Como interpretar PPV e FFT no dia a dia da obra
Fluxo prático para ler eventos, comparar com limites e agir proativamente usando PPV e FFT.
PPV e FFT no mesmo evento
O PPV responde “quão intensa” foi a vibração no receptor (por eixo). A FFT responde “em que frequências concentra energia o sinal”. Na prática, você precisa dos dois: o limite normativo costuma depender da frequência dominanteou da faixa espectral, enquanto o PPV fornece a magnitude a comparar com a curva ou tabela.
Fluxo de leitura sugerido
- Contexto: confirme data/hora, equipamento, canal, ganho e se o evento corresponde à atividade esperada (detonação, estaca, etc.).

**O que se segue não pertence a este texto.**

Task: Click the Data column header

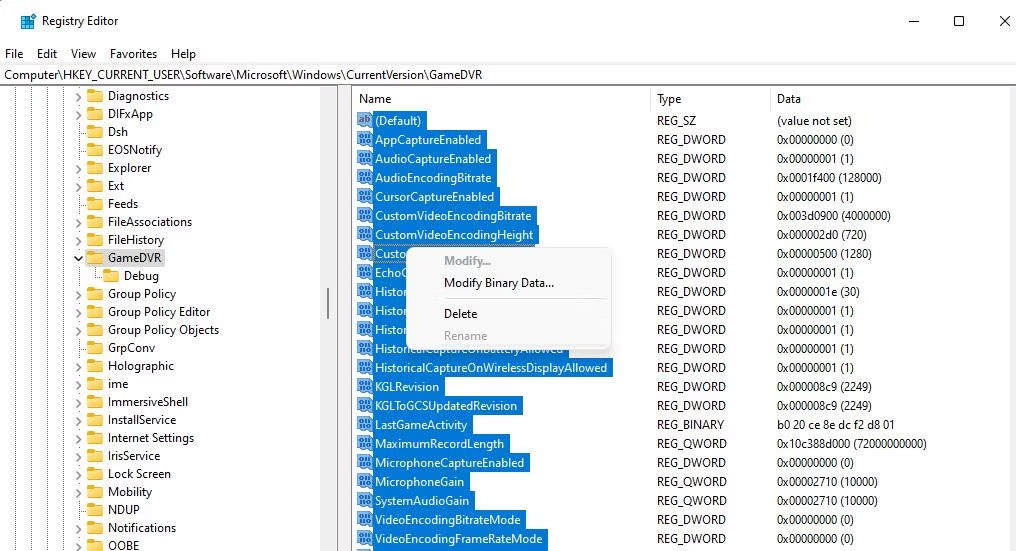Action: (x=789, y=99)
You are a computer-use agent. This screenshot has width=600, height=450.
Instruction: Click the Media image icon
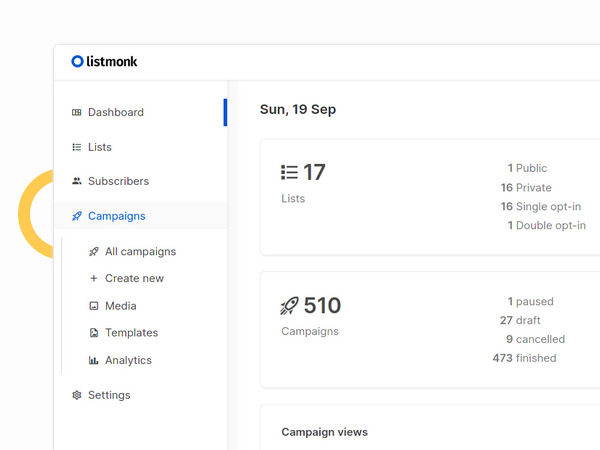coord(94,306)
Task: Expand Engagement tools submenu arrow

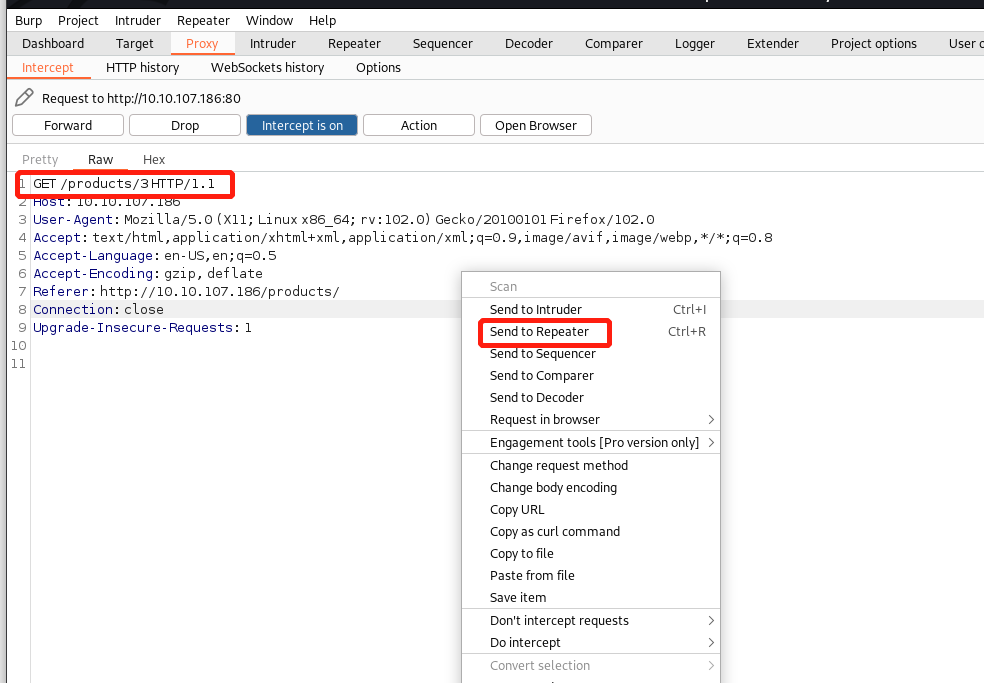Action: click(711, 443)
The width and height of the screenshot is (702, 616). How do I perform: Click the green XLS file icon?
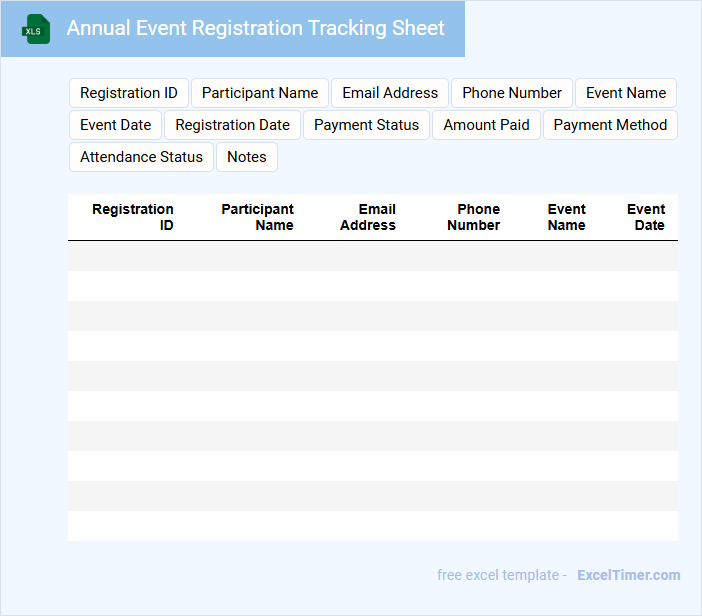pos(36,29)
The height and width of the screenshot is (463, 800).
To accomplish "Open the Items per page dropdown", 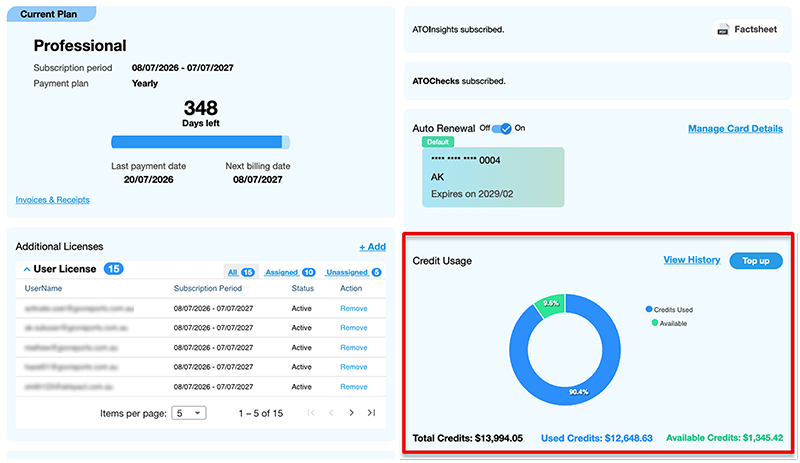I will (x=189, y=413).
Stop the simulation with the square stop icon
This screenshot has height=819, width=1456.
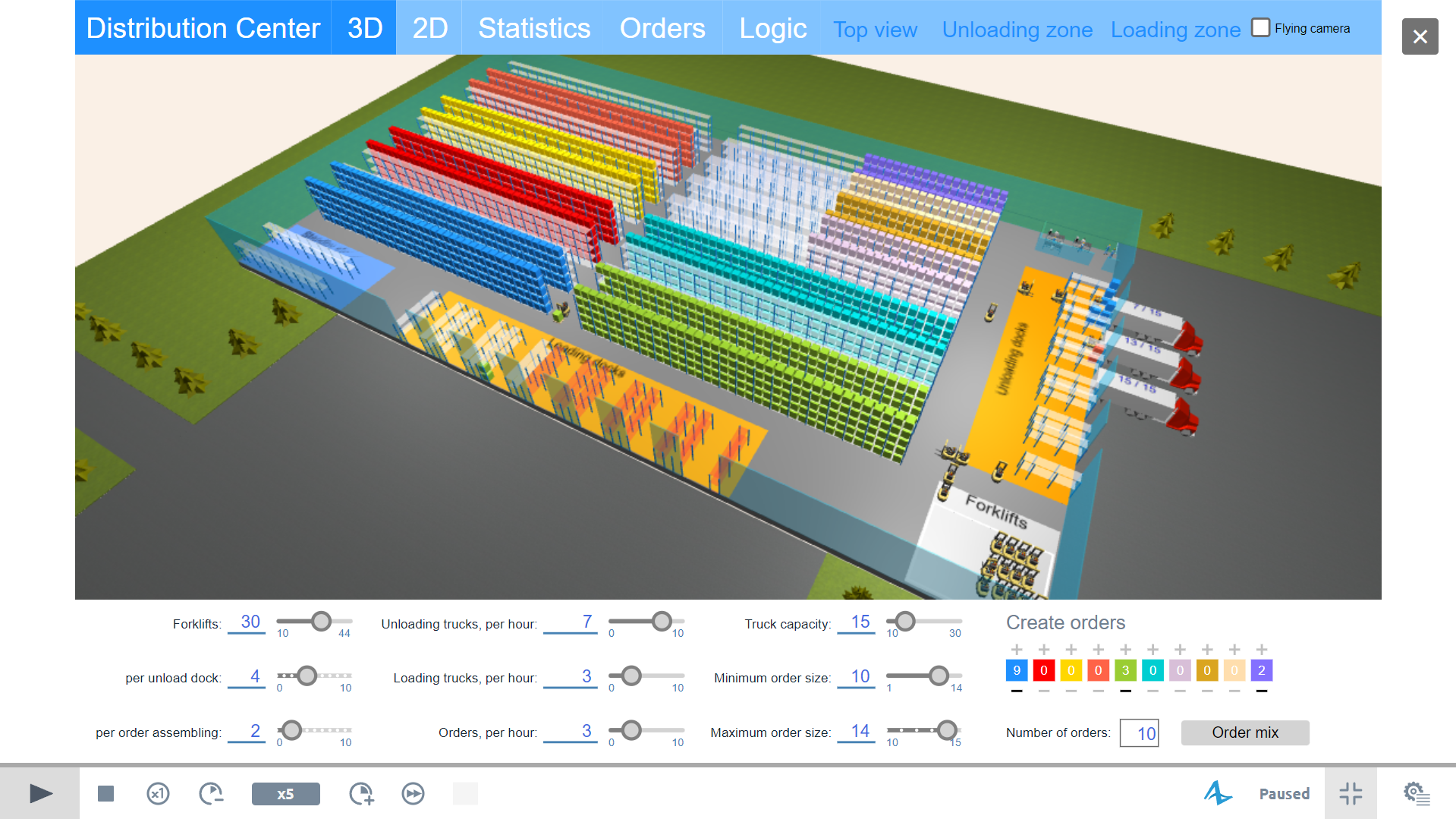[x=105, y=794]
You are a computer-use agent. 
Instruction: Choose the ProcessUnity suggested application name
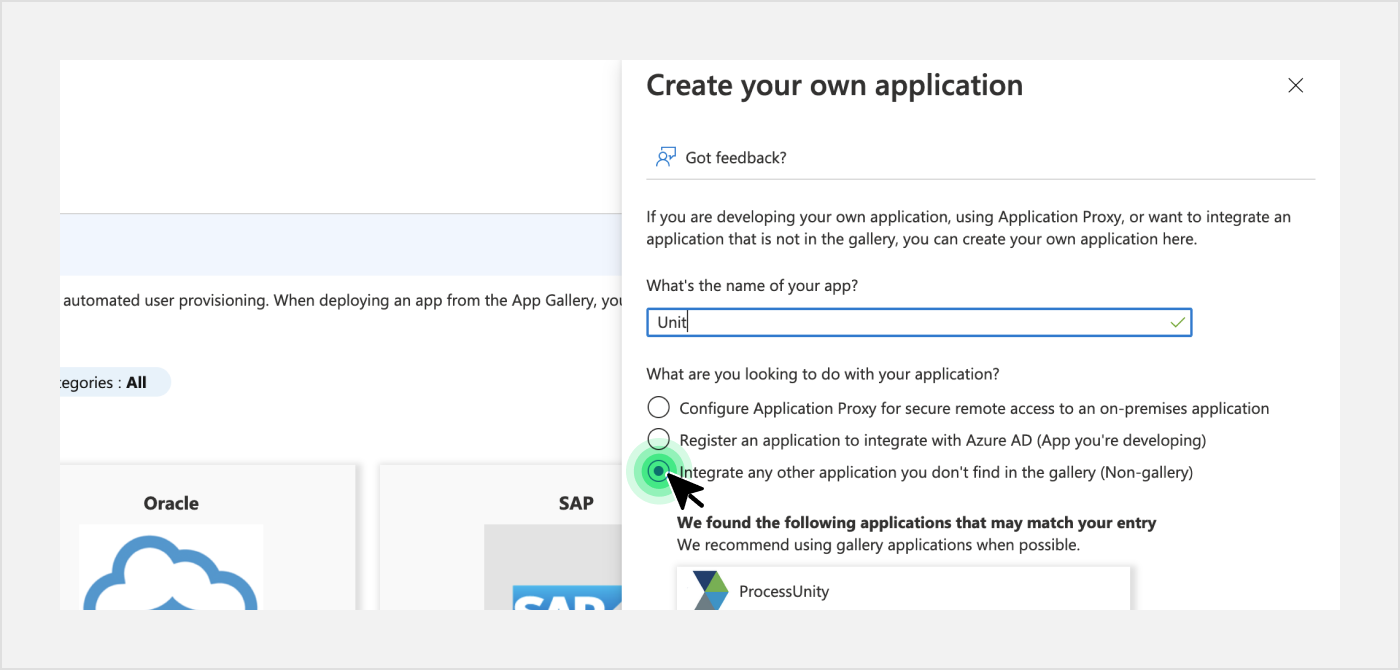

- Qualidade do sinal: verifique saturação, ruído elétrico, trecho cortado ou perda de GPS.
- PPV por eixo: identifique qual eixo governa e se há assimetria relevante.
- Frequência dominante no trecho usado pelo software (janela e método devem estar documentados).
- FFT: confira picos principais e possíveis harmônicos; compare com a sensibilidade típica de edificações.
Exemplo ilustrativo de FFT
Espectro sintético com picos em torno de 12 Hz e 28 Hz (exemplo didático, não vinculado a um evento real):
Limiares internos de atenção
Em operações bem geridas, define-se um nível de atenção (por exemplo uma fração do limite normativo) para acionar revisão de método antes de atingir o limite legal. Isso reduz paralisações e conflitos com vizinhança.
Comunicação com a equipe
- Padronize um resumo por evento: horário, PPV máximo por eixo, frequência dominante, status (OK / atenção / crítico).
- Quando possível, associe fotos ou notas de campo (carga, delay, distância) para explicar outliers.
- Evite interpretações baseadas apenas no “maior PPV do dia” sem o contexto do receptor e da norma.